_Übungstext_
Tore: Dodds 0:1 (44.), Novo 1:1 (48.), Lovell 2:1 (70.)

 

Bereits das zweite Spiel auf der Insel konnte zweifelsfrei als Höhepunkt bezeichnet. Bei gewöhnt tiefen Temperaturen trafen die beiden Lokalrivalen der nordschottischen Stadt Dundee aufeinander – ein volles Stadion war garantiert; genau wie gehässige Szenen auf dem Spielfeld und auf den besetzten Rängen.

 

Die beiden verfeindeten Fanlager sorgten schon vor Spielbeginn für eine tolle Stimmung, wobei sie sich vor allem darauf konzentrierten den gegnerischen Club zu verfluchen. Auf dem Feld konnten jedoch (noch) keine kriegerischen Verhältnisse ausgemacht werden – die Gastgeber waren in den ersten Minuten zwar meistens in Ballbesitz, konnten sich jedoch keine gefährlichen Chancen erarbeiten.

_Ausgangsmaterial_
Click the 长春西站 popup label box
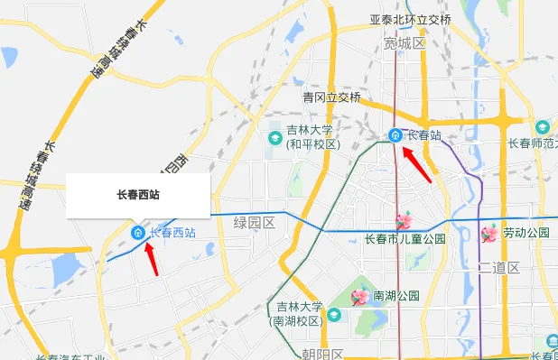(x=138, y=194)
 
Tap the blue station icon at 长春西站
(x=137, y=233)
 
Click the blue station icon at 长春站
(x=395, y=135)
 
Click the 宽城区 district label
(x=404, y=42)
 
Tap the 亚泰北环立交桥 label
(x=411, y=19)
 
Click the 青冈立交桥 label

---

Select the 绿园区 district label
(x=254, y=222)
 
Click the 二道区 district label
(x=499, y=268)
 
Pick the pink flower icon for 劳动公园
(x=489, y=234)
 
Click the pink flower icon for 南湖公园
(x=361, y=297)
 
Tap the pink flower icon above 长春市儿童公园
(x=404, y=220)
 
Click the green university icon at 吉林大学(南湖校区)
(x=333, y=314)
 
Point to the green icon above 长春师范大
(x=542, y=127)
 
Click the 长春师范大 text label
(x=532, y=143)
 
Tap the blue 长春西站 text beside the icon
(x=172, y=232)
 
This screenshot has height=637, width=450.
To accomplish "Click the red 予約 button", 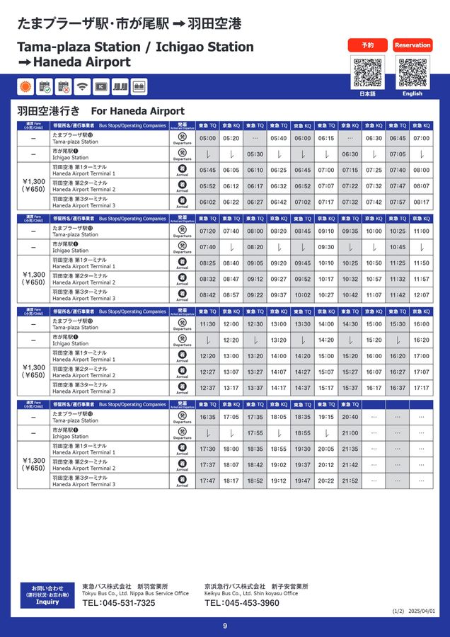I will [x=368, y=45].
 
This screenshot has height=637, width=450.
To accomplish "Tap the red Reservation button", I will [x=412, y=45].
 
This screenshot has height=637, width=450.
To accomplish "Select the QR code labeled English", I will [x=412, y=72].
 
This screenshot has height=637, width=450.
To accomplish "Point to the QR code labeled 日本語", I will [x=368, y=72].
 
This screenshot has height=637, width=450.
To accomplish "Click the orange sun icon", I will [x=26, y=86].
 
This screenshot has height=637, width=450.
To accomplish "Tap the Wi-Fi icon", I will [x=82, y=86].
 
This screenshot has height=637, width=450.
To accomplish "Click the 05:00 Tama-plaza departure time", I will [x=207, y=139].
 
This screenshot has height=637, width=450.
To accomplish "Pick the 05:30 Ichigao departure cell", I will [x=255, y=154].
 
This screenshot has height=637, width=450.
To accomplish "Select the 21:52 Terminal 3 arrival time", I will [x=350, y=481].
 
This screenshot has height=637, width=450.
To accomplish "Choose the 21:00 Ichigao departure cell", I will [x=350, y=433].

...

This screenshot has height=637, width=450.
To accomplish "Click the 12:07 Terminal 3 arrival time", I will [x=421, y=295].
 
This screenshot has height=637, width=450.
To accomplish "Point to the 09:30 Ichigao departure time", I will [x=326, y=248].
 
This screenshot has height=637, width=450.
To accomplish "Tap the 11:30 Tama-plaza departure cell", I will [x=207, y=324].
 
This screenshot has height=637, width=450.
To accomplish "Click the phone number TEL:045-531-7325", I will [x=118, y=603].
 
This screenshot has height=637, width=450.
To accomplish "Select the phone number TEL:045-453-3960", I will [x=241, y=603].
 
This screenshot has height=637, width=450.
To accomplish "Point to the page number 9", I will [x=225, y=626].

_Zu beantwortende Fragen_
1/ Welcher Spieler erzielte laut Übungstext das Tor zum 2:1, und in welcher Minute fiel es?
2/ Prüfen Sie, ob die folgenden Aussagen mit dem Übungstext übereinstimmen: (a) Das Spiel fand bei tiefen Temperaturen statt. (b) In den ersten Minuten hatten die Gäste meistens den Ball. (c) Vor Spielbeginn konzentrierten sich die Fanlager vor allem darauf, den gegnerischen Club zu verfluchen.
3/ Schreiben Sie den Übungstext über das Derby in Dundee im Anschluss an seinen letzten Satz weiter.

_Antworten je Aufgabe_
1/ Lovell erzielte das 2:1 in der 70. Minute.

2/
(a) Ja: „Bei gewöhnt tiefen Temperaturen“
(b) Nein: „die Gastgeber waren in den ersten Minuten zwar meistens in Ballbesitz“
(c) Ja: „wobei sie sich vor allem darauf konzentrierten den gegnerischen Club zu verfluchen“

3/
Auch auf den Rängen war inzwischen Ruhe eingekehrt, die jeweils nur dann in Stimmung umgewandelt wurde, wenn sich auf dem Spielfeld eine Szene ereignete, die zur wüsten Beschimpfung des Stadtrivalen genutzt werden konnte. Nach 35 Minuten kam Dundee FC zu einer ersten hochkarätigen Möglichkeit, als der früh eingewechselte Sancho freistehend zum Kopfball kam, den Ball jedoch direkt in die Arme des gegnerischen Keepers setzte.

 

Wenige Minuten vor der Pause konnten die Gäste erstmals einen gefährlichen Angriff über die linke Seite starten, der kurz vor dem Abschluss innerhalb des Strafraums nur noch regelwidrig gestoppt werden konnte. Diese Entscheidung war so klar, dass die heimischen Anhänger sogar darauf verzichteten den Unparteiischen zu beschimpfen. Dodds behielt beim fälligen Elfmeter die Nerven und brachte United entgegen dem Spielverlauf mit 1:0 in Führung.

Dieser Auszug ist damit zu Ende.